Лет десять назад, можно сказать, на пике нашего с Геннадием Гореликом творческого взаимодействия, у нас состоялась запомнившаяся мне беседа. Разговор шел об упадке общественного интереса к науке, о разочаровании в ее возможностях и даже росте недоверия к ней, о сворачивании государственной поддержки научно-популярной прессы и ее весьма туманном будущем.

Геннадий Ефимович на тот момент ясно сформулировал свое представление о проблеме: "Популяризация - способ объяснить обществу, зачем ему нужна наука". Кто же наиболее заинтересован в этом объяснении? - "Ученые".
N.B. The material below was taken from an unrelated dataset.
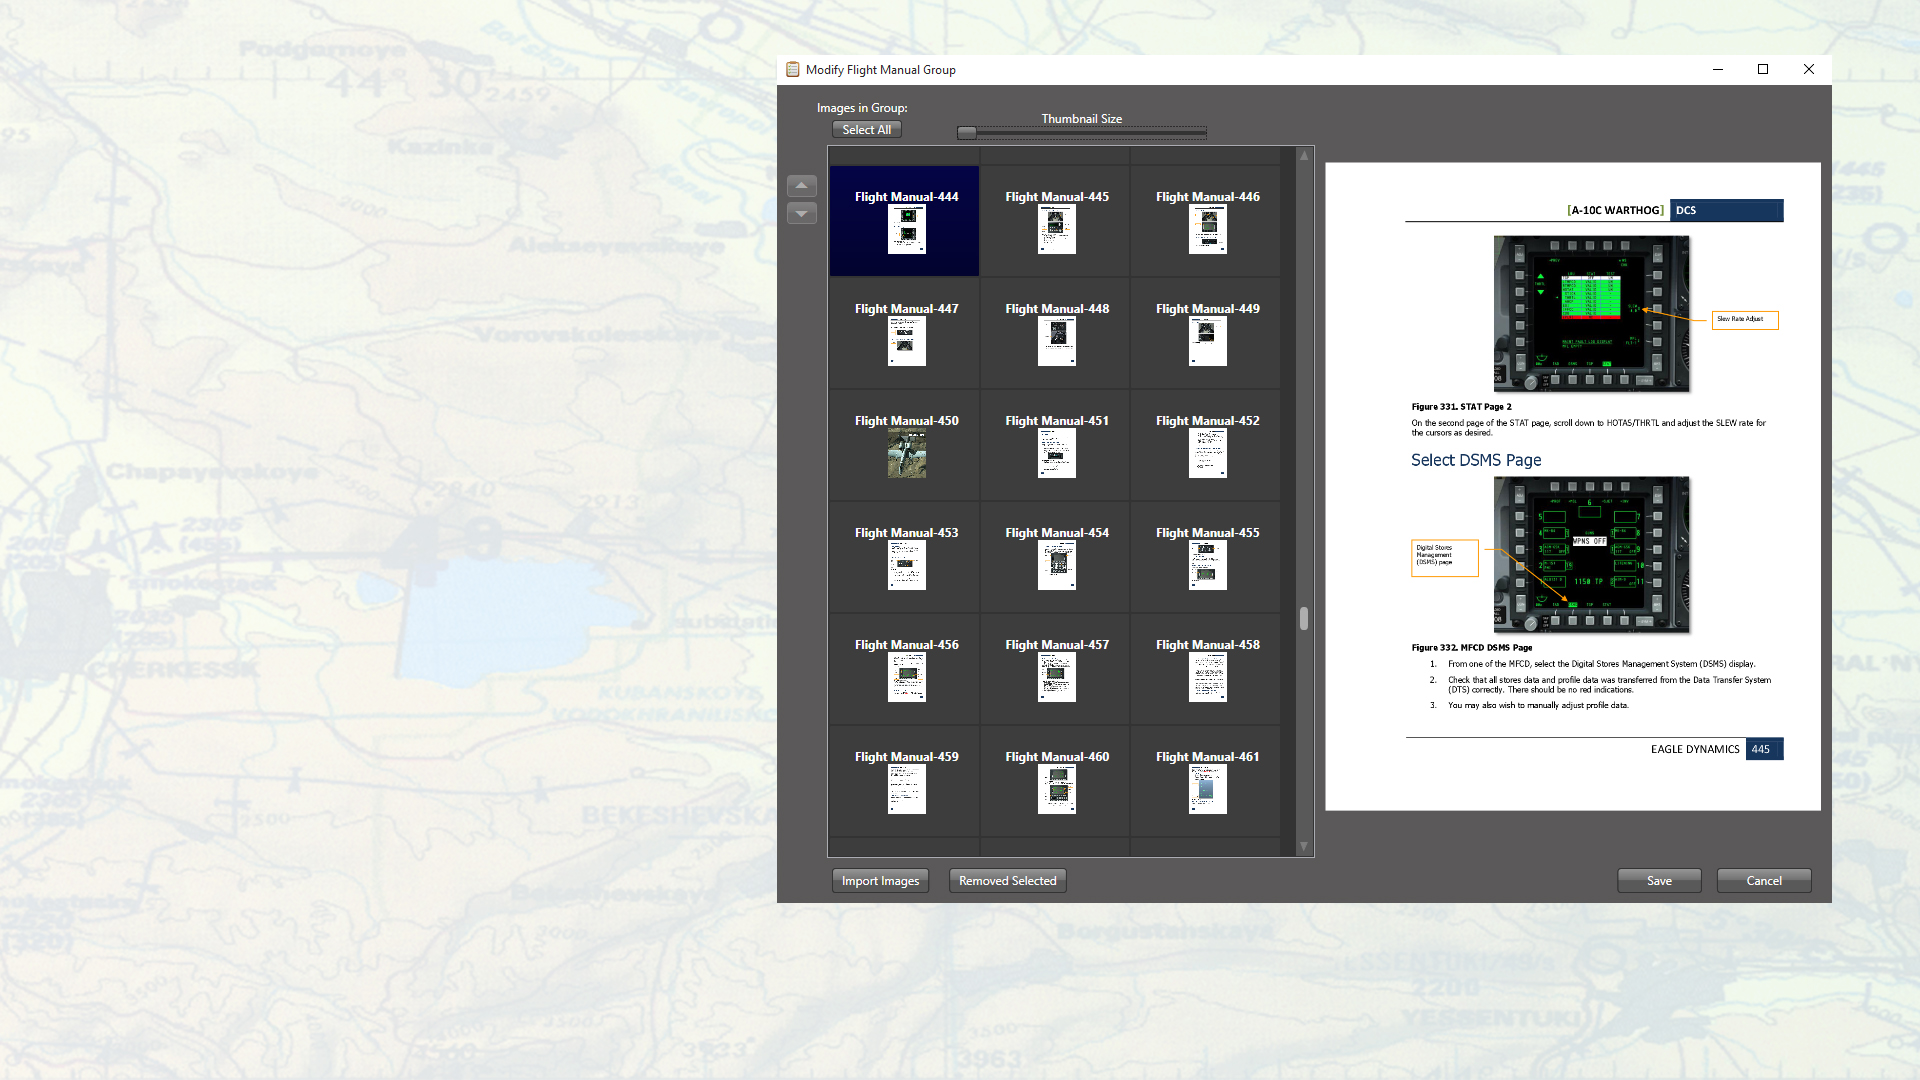Click the scrollbar's upward arrow icon
Screen dimensions: 1920x1080
(1303, 156)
Увы, ученые не всегда хотят, а когда хотят, не всегда могут говорить о науке так, чтобы быть услышанными и понятыми. Мне вспомнились слова Эйнштейна о том, что хуже всех о рождении новой научной идеи рассказывает ее автор и что историки науки способны глубже проникнуть в процесс размышлений ученого, чем он сам.

Геннадий Горелик - историк науки, взявший на себя еще и весьма нелегкий руд ее популяризации. В каком-то отношении он продолжил данинскую традицию, добавив к ней сильную социальную составляющую. "отдуваться" ему приходится и за ученых, и за журналистов. Я очень рад, что в круг его творческих интересов оказалась вовлеченной Дубна с ее обитателями.

На мой взгляд, когда наука предстает через устремления своих творцов, через перипетии их судеб, мотивы их действий, их поступки в сложных жизненных обстоятельствах, она воспринимается непосредственнее, чем через беспристрастные перечни фактов, достижений и открытий. Быть может, тогда-то и становится понятнее, зачем она нам всем нужна.

Устные истории Геннадия Горелика встраиваются, пусть небольшими фрагментами, в так необходимую нам летопись науки. Эти "живые страницы" - "наука в лицах", - думаю, служат той же важной задаче неотчуждения от нас науки и тех, кто ее творит.